得到loss,就可以进行梯度回传了,进而完成整个训练过程

logger.info("Start training")  //xhb:输出日志:开始训练了
meters = MetricLogger(delimiter="  ")
max_iter = len(train_dataloader_list_dict)  # xhb:max_iter:4000
start_training_time = time.time()  # 1641821079.0426774
end = time.time()  # 1641821079.0426843
mymodel = PredicatedRCNN(cfg)
mymodel.to(device)
optimizer_Adam = torch.optim.Adam(mymodel.parameters(),lr=0.01)  # SGD也可备选,lr需要尝试初始学习率
//scheduler = torch.optim.lr_scheduler.ExponentialLR(optimizer_Adam,gamma=0.9,last_epoch=-1)
scheduler = make_lr_scheduler(cfg, optimizer_Adam, logger)
for iteration,train_gt_batch in enumerate(train_dataloader_list_dict):
    data_time = time.time() - end
    iteration = iteration + 1
    arguments["iteration"] = iteration
    rel_loss = torch.tensor(0)
    sub_loss = torch.tensor(0)
    obj_loss = torch.tensor(0)
    batch_loss  = dict(loss_rel=rel_loss, loss_refine_sub=sub_loss, loss_refine_obj=obj_loss)
    for i in range(len(train_gt_batch)):
        train_data = train_gt_batch[i][0]
        target = train_gt_batch[i][1]
        output_loss = mymodel(train_data, target)
        batch_loss['loss_rel'] = output_loss['loss_rel']  + batch_loss['loss_rel']
        batch_loss['loss_refine_sub'] = output_loss['loss_refine_sub'] + batch_loss['loss_refine_sub']
        batch_loss['loss_refine_obj'] = output_loss['loss_refine_obj'] + batch_loss['loss_refine_obj']

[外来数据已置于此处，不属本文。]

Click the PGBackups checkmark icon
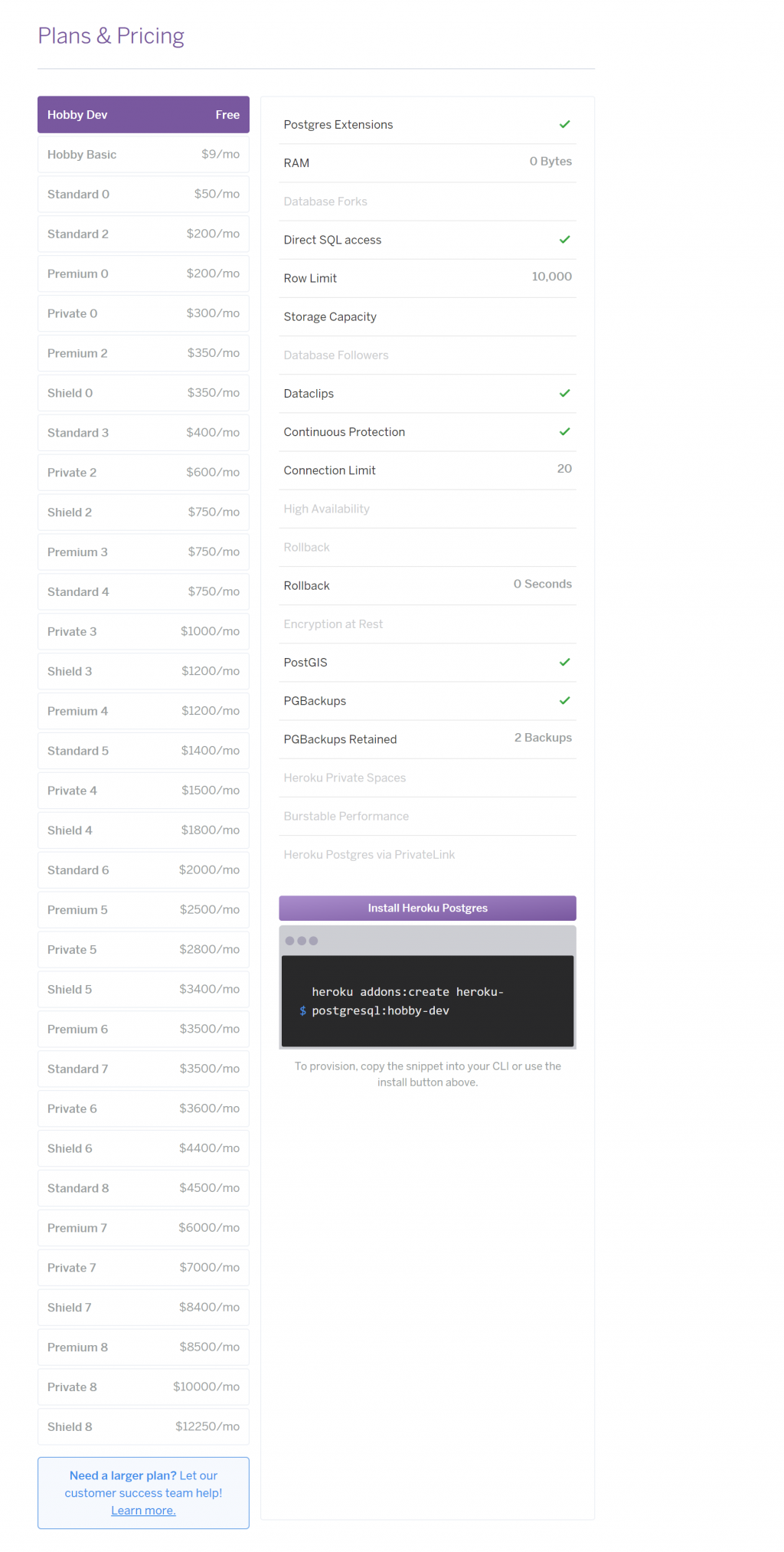The width and height of the screenshot is (784, 1552). click(x=564, y=700)
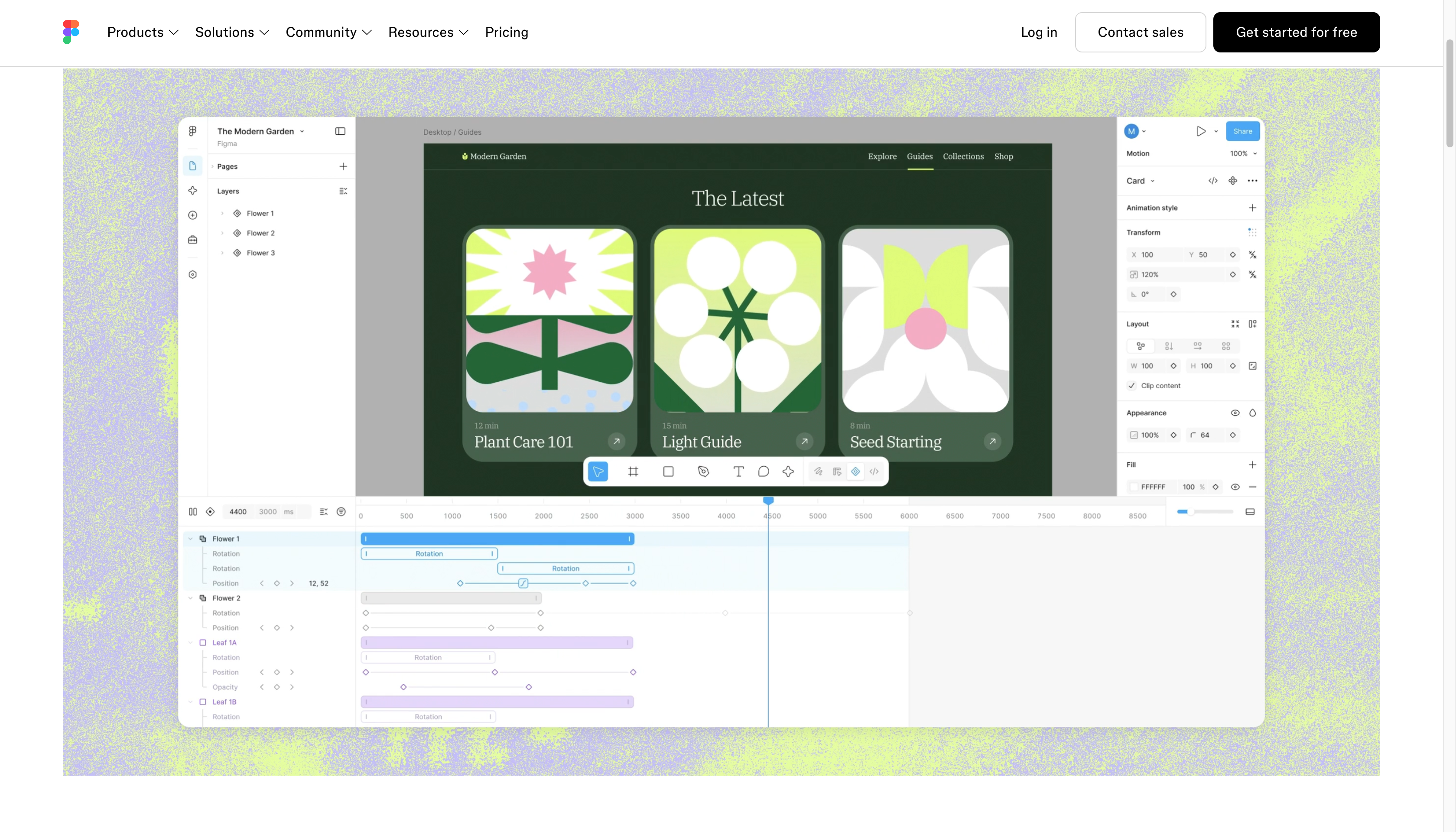Open the Resources menu
Screen dimensions: 1456x832
(428, 32)
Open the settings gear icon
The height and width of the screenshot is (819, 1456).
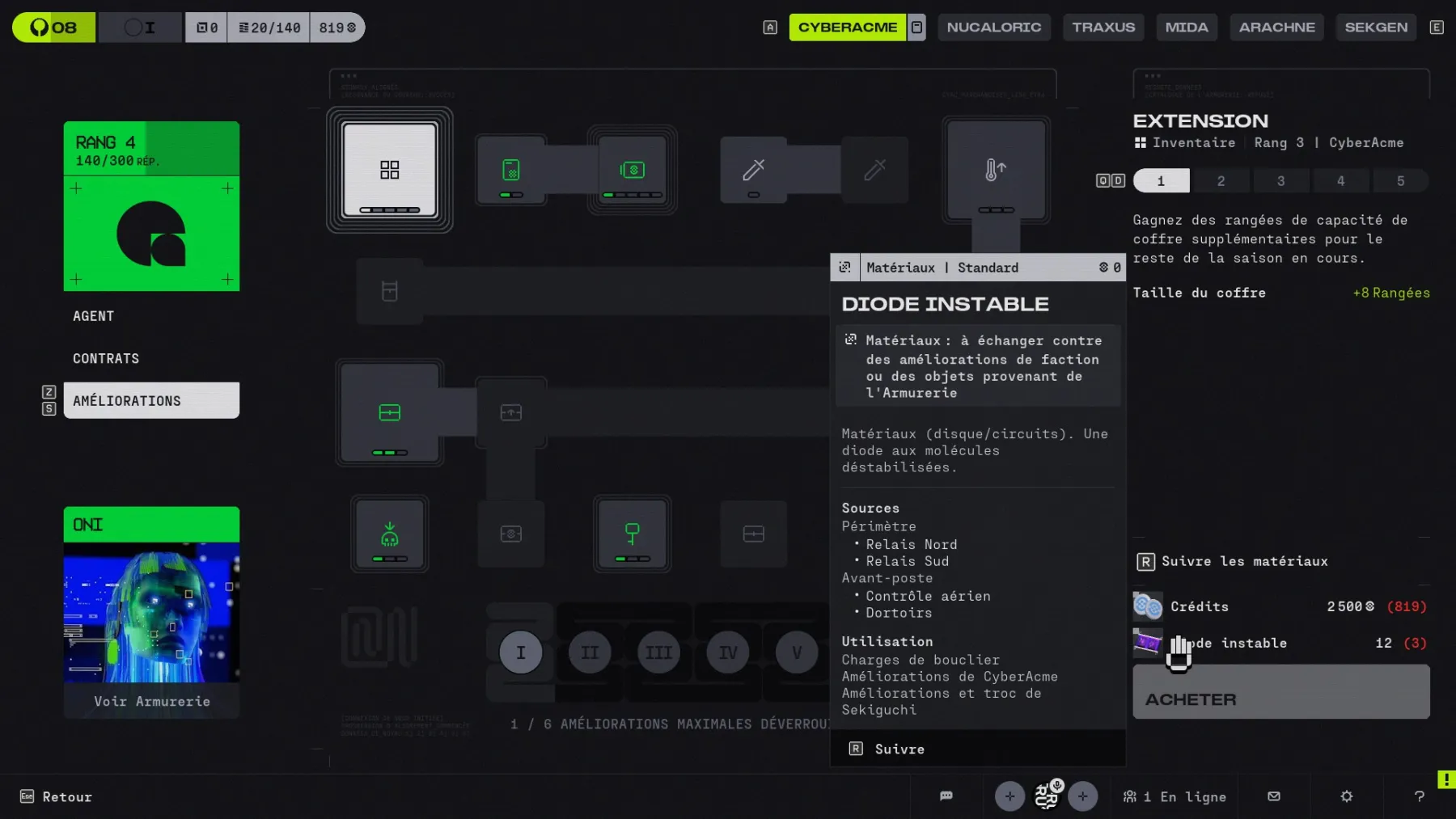1346,796
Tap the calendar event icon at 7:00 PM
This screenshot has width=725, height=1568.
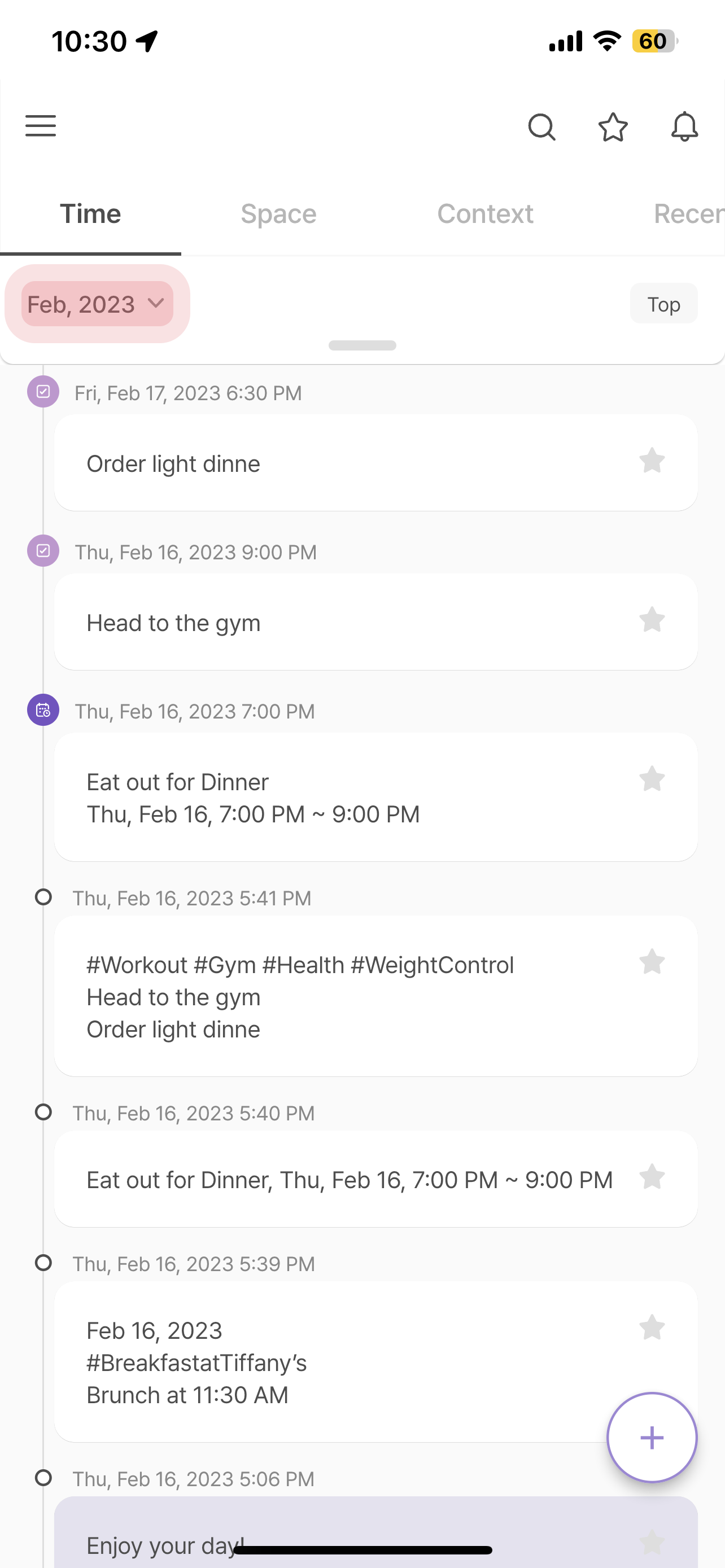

    losses = sum(loss/len(train_gt_batch) for loss in batch_loss.values())

    meters.update(loss=losses, **batch_loss)

    optimizer_Adam.zero_grad()   # xhb:优化器清除梯度,准备损失梯度回传了
	losses.backward()
    optimizer_Adam.step()  # xhb:优化器开始工作

    batch_time = time.time() - end
    end = time.time()
    meters.update(time=batch_time, data=data_time)
    eta_seconds = meters.time.global_avg * (max_iter - iteration)
    eta_string = str(datetime.timedelta(seconds=int(eta_seconds)))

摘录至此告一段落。